Empresas aéreas preveem a manutenção dos preços das passagens em nível elevado pelos próximos meses. Segundo executivos, ainda que haja arrefecimento dos conflitos no Oriente Médio com eventual acordo entre Irã e EUA, a indústria levará um tempo para se estabilizar.

Em abril, a tarifa real média de voos domésticos no Brasil foi de R$ 669,41, um aumento de quase 9% na comparação com o mesmo mês de 2025. O dado é divulgado mensalmente pela Anac (Agência Nacional de Aviação Civil) e é corrigido pelo IPCA (Índice Nacional de Preços ao Consumidor Amplo).

Na mesma base comparativa, o QAV (querosene de aviação) deu um salto superior a 40% e passou a custar R$ 5,40 por litro, de acordo com o órgão regulador.

O combustível abocanha cerca de 40% dos gastos das companhias aéreas atualmente, e as companhias aéreas relatam há anos o impacto negativo causado pelos gastos com QAV em seus balanços.

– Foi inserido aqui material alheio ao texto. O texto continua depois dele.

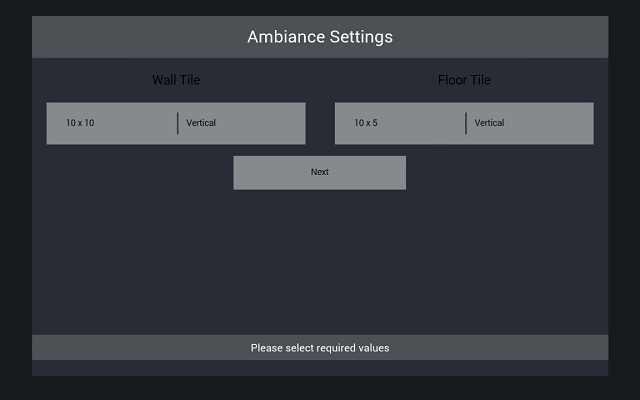Screen dimensions: 640x400
Task: Click the 'Please select required values' message
Action: [x=320, y=348]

O CEO da Azul, John Rodgerson, disse em entrevista à Folha no sábado (6) que, por causa dos efeitos do aumento do preço do combustível, a empresa cortou até o momento cerca de 5% de sua capacidade.Segundo o executivo, a companhia tem seguido duas estratégias: ajuste de malha, com redução de rotas, e diminuição no número de frequências.